A tool that lets you edit the source code of a Windows C++ application live, while it is running, without having to go through the usual compile-and-restart cycle. It is effectivly a runtime linker that detects changes to source code files, compiles them and links them back into the running application, while patching all updated functions to jump to the new code.
In contrast to similar projects, blink does not require you to modify your C++ project in any way. In fact it works on all x86 and x86-64 applications as long as they were compiled with debug symbols (so that a PDB file is created) and you have their source code somewhere on your system.
There now is a library which implements the same concept as blink but for Unix based systems: jet-live
There are no dependencies, blink is fully standalone (apart from the Windows SDK). You only need a C++17 compliant version of MSVC 2017. Then just build the provided Visual Studio solution.

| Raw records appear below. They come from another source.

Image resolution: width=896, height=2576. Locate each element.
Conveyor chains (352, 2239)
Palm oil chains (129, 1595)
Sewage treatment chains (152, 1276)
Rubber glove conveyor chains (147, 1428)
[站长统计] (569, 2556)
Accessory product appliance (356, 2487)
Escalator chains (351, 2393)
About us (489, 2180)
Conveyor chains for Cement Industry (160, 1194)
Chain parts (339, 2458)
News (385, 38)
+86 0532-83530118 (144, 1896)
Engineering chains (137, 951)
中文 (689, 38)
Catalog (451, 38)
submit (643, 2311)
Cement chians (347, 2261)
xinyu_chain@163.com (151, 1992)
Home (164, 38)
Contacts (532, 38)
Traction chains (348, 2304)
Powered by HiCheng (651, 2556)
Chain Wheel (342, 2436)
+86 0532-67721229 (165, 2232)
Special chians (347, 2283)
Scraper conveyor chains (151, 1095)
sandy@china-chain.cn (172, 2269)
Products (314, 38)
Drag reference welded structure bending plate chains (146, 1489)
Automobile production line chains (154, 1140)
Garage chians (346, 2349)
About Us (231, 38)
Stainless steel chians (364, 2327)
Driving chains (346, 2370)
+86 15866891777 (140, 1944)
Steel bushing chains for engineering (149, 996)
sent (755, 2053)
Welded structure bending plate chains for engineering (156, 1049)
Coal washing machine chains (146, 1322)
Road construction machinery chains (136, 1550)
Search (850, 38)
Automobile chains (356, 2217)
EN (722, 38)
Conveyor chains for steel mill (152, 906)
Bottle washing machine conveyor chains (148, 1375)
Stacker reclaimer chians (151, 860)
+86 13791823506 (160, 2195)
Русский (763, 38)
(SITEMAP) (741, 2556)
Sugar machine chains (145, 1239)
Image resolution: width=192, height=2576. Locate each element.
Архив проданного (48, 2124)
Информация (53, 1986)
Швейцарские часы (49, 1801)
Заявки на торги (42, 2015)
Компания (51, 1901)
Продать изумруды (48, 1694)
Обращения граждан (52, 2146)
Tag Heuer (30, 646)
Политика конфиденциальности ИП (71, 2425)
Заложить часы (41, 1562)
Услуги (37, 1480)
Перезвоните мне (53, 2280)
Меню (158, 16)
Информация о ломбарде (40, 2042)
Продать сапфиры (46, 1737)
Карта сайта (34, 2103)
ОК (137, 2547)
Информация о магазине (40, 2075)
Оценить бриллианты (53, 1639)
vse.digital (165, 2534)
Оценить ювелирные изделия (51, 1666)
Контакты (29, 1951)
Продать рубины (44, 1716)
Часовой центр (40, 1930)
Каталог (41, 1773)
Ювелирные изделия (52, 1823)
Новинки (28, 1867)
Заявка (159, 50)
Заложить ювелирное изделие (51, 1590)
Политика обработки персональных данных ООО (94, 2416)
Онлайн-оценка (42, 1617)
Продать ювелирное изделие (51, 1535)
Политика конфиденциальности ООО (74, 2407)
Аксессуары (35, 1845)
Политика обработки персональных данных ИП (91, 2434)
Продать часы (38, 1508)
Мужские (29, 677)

A quick overview of what each of the source code files contain:
File | Description |
---|---|
blink.cpp | Application logic, filesystem watcher, main loop |
blink_linker.cpp | COFF loader and linker, symbol resolving, function patching |
main.cpp | Main entry point, remote thread injection, console output loop |
coff_reader.cpp | Abstraction around COFF to deal with extended OBJ files (/bigobj ) |
msf_reader.cpp | Parser for the MSF file format (which PDB files are based on) |
pdb_reader.cpp | Parser for the Microsoft PDB file format |
Once you build blink, there are a couple of ways to use it:
- Either launch your application via blink:
blink.exe foo.exe -arguments
- Or attach blink to an already running application:
blink.exe PID
where PID is the process ID to attach to - Add the
--no-compile
option before the other arguments to make blink watch for modifications to object files, rather than watching for and compiling the source files:
blink.exe --no-compile PID
Now simply do changes to any of the source code files of your application and see how they are reflected right away. Keep in mind that since blink patches on a function-level, you need a function that is repeatedly called, since changes are only made visible the next time a function is entered.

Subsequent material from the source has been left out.